Source extract:
--------

Showing posts with label phd title. Show all posts
Showing posts with label phd title. Show all posts

Wednesday, April 25, 2007

new proposed title

My new proposed title is:

Defending the Other or Confronting Normality?

I'm enjoying the double-meaning of "confronting" - both the verbal sense of challenging, and the adjectival sense of difficulty, struggle. This latter sense is pretty much what I'm advocating - a constant process of challenging dominant, homogenising, Othering processes that devalue diversity, including "progressive" discourses that try to normalise and tame the Other, instead, I advocate pushing the boundaries to acknowledge the breadth of human diversity.

In my more confrontational moments, I consider taking on the more stigmatised aspects of each of the categories I'm analysing, for example taking on S/m or "bug chasing" behaviour within queer culture, or "radical" Islamist clerics, or anti-social personality disorder. Although many mouth the rhetoric of tolerance, everyone draws lines, finding certain practices/identities abhorrent. I think that we often choose to put our heads in the sand, pretending that queers are all very respectable, Muslims are docile, and people with mental illnesses are pitiable. I suspect that the word "radical" (as opposed to moderate) often serves to delineate acceptable from not. Which amuses me, because my history in radical feminism - and my affiliation with radical environmentalism - means that I appreciate radical thought for how it sees itself, as taking ideas to their logical conclusion, with full integrity. To use the word "radical" as a simple perjorative is deeply misguided.

Anyway, this post is going off track (that's why i blog after all, to be able to weave along whatever track takes my fancy) ...

Sunday, April 15, 2007

the stranger

so jan has given me feedback about my running title - "defending the other" and she thinks it sounds like i'm defending the other, hence losing its critical gist. i think she has a point. what about "defenders of the other"?

--------

Information provided:
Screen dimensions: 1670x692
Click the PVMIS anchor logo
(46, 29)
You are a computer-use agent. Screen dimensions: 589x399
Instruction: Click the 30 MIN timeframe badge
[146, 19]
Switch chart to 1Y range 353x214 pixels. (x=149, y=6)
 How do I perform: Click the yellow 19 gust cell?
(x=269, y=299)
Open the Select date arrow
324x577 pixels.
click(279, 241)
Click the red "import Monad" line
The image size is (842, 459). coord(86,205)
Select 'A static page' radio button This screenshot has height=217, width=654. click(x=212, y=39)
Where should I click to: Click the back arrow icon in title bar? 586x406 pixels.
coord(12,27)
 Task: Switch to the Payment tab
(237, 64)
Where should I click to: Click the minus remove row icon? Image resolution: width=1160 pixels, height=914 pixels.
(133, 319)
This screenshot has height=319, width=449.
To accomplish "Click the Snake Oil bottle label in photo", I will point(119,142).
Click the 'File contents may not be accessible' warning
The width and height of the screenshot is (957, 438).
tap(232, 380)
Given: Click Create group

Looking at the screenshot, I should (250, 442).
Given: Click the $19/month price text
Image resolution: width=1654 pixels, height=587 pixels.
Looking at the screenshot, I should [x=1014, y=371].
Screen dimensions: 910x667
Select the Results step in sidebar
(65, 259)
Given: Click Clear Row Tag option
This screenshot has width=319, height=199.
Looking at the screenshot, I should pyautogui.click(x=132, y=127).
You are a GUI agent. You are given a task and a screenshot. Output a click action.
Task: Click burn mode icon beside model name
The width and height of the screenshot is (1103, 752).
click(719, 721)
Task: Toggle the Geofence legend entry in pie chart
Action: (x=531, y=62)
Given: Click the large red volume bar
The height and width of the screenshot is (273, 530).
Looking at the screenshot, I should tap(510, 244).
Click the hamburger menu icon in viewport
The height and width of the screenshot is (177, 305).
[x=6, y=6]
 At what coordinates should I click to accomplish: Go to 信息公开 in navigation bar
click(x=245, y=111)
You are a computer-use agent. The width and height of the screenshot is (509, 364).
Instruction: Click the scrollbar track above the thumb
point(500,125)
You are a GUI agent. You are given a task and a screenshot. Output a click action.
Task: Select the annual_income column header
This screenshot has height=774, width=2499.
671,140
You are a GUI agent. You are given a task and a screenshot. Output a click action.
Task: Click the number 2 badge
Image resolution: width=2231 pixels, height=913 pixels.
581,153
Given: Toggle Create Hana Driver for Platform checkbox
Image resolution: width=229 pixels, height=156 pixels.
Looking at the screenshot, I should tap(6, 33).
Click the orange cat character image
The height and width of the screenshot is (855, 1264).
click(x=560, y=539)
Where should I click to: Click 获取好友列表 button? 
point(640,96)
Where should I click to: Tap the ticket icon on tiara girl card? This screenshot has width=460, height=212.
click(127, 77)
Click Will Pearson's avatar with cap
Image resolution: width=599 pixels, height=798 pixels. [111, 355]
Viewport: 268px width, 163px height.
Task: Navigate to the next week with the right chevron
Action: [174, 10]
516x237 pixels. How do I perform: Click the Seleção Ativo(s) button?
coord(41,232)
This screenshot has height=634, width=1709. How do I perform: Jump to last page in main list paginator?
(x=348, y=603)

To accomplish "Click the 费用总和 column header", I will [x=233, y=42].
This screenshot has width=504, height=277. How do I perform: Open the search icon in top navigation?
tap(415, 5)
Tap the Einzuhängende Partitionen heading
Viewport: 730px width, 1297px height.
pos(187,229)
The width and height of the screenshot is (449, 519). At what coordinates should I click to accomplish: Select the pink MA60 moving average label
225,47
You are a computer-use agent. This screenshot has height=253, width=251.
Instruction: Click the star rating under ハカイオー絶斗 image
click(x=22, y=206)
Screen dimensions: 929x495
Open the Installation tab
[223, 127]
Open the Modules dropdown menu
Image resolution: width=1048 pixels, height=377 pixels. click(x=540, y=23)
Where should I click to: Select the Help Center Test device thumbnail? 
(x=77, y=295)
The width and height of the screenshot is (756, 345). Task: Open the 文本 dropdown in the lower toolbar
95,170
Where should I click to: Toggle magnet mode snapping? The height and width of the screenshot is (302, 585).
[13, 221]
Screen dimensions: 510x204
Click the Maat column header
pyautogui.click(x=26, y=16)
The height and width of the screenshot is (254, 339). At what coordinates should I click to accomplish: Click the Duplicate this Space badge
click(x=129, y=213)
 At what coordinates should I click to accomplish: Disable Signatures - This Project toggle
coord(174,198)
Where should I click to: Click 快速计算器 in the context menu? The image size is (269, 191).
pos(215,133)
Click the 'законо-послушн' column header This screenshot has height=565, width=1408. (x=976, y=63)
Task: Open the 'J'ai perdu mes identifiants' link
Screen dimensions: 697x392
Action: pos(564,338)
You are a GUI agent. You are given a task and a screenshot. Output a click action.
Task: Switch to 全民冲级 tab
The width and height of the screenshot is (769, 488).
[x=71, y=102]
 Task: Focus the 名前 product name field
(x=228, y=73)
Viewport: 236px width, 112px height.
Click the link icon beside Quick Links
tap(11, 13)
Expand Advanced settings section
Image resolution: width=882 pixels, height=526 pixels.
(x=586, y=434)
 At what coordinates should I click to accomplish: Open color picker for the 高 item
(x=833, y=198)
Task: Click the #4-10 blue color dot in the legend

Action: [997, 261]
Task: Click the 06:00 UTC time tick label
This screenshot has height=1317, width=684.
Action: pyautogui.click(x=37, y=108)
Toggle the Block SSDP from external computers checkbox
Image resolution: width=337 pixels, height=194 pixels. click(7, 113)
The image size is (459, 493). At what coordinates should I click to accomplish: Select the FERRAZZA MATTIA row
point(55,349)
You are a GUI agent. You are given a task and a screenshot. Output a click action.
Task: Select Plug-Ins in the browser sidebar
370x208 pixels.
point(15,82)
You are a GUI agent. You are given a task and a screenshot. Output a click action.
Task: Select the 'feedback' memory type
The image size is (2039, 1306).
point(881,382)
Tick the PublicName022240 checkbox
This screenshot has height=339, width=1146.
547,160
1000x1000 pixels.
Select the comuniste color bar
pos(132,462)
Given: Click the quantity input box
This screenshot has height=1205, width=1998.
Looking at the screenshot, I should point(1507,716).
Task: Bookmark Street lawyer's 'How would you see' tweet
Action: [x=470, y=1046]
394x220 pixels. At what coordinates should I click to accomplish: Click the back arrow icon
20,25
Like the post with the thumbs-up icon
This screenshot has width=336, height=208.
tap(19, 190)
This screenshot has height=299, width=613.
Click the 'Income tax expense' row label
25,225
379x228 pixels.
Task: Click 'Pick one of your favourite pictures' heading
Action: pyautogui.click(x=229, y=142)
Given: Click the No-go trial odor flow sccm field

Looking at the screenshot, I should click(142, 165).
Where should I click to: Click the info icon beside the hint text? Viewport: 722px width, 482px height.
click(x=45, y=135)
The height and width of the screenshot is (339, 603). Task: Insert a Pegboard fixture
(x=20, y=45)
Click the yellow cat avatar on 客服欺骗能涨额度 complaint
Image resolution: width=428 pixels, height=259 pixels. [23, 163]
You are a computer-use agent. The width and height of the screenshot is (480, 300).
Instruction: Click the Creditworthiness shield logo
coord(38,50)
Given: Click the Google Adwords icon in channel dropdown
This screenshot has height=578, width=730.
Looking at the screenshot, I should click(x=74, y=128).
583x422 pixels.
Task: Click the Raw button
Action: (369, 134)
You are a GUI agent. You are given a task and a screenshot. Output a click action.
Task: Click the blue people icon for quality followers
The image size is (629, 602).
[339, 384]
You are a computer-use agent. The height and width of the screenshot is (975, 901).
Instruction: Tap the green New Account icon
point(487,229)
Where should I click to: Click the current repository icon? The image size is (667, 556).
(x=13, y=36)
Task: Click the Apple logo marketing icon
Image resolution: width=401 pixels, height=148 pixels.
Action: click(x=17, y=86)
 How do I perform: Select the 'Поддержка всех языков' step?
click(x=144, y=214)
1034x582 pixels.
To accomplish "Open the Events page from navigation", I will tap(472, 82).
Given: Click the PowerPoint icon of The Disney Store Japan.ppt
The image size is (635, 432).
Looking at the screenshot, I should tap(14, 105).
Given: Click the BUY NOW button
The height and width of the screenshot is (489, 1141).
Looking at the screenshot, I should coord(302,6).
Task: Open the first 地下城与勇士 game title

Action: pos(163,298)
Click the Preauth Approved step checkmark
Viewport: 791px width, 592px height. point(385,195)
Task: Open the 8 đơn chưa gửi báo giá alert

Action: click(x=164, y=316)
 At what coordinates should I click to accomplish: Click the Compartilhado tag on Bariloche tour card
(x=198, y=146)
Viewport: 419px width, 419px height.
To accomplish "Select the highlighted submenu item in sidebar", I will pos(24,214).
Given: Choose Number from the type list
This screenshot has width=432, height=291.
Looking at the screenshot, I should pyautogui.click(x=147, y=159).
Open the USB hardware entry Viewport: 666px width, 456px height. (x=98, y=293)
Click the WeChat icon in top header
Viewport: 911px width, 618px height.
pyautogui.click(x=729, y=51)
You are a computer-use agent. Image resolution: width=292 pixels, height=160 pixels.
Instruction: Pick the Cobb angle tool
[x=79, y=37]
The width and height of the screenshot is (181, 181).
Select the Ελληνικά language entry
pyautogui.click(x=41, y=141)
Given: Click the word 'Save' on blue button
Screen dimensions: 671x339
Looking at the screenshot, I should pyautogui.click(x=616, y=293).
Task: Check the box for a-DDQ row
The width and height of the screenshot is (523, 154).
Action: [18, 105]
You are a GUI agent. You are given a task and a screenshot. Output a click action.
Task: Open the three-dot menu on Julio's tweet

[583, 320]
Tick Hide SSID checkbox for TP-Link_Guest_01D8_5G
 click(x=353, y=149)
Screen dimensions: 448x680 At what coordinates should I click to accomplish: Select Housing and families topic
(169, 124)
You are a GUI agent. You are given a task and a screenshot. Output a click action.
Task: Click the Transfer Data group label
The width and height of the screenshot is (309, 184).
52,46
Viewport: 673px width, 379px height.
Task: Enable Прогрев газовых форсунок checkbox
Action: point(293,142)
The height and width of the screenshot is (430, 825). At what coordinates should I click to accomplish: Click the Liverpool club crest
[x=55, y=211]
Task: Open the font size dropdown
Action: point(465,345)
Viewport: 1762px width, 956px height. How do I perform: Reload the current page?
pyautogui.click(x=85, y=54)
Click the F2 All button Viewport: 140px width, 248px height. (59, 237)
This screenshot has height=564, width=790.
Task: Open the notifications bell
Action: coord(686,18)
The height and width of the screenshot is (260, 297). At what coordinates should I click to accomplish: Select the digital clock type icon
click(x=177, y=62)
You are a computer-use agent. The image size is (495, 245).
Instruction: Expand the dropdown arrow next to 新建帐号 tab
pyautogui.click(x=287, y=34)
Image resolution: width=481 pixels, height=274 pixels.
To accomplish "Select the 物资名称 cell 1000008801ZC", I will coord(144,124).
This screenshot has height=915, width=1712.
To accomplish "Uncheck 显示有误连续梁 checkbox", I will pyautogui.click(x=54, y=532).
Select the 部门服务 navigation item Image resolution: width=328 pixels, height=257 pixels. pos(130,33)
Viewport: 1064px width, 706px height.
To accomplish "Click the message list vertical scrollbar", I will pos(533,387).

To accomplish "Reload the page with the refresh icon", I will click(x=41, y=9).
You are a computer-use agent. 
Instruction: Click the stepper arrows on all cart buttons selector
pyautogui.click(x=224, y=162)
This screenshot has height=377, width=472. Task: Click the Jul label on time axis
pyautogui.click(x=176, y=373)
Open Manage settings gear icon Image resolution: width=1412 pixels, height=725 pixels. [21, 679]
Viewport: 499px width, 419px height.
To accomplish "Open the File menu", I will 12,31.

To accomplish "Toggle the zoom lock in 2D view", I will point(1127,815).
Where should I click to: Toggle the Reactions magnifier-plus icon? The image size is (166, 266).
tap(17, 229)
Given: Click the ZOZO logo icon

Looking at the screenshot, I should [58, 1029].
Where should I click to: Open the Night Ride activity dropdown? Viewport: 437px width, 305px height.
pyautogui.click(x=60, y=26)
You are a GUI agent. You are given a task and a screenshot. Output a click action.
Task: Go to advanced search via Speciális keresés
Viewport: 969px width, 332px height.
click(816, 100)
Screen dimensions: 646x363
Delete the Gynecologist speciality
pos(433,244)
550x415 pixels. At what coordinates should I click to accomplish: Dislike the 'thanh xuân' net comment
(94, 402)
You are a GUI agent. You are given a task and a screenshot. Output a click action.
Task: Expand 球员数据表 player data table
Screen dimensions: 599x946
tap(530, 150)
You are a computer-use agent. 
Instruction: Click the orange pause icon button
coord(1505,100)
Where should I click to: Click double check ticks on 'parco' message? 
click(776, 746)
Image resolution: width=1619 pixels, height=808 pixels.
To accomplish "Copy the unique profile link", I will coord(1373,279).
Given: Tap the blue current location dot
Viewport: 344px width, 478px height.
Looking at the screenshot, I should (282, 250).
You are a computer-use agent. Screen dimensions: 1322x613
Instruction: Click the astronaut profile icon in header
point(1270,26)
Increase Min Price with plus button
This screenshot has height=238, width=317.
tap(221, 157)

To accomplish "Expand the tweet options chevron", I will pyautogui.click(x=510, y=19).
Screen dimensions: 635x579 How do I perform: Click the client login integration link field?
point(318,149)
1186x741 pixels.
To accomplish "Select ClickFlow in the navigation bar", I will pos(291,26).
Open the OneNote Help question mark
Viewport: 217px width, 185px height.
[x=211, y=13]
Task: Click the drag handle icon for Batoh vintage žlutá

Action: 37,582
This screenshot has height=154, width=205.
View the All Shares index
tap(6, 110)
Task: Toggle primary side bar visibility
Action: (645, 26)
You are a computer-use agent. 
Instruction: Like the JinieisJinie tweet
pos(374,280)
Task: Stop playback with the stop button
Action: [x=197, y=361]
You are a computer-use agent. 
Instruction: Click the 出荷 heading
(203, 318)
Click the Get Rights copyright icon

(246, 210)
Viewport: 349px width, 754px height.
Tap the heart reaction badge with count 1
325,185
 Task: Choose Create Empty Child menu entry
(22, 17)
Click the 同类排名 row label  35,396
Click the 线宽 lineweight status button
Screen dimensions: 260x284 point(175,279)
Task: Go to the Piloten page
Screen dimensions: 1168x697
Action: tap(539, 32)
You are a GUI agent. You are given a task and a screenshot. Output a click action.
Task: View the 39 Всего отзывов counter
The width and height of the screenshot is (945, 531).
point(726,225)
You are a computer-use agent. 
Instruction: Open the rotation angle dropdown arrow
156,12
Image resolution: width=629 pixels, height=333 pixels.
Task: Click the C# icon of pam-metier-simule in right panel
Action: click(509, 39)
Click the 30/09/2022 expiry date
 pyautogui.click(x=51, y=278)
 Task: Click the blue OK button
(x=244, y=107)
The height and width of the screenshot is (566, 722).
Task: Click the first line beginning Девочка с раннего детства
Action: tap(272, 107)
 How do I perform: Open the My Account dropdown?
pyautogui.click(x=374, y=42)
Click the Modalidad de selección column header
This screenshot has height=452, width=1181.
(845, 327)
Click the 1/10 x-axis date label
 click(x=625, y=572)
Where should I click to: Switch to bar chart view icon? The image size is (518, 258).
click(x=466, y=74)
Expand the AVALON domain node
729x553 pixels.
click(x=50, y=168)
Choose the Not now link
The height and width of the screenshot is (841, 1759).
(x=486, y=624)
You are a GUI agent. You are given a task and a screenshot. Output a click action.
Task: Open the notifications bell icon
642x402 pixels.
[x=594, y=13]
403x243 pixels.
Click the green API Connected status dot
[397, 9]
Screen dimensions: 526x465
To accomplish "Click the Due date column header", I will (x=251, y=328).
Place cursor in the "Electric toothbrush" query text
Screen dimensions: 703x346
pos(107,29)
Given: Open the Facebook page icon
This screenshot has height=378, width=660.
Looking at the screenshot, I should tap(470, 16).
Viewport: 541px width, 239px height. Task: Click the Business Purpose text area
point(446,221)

--------

What you will do:
List every title the blog posts above the records put forward or discuss for the writer's PhD, including the present running title.

Written reply:
- Defending the Other or Confronting Normality?
- defending the other
- defenders of the other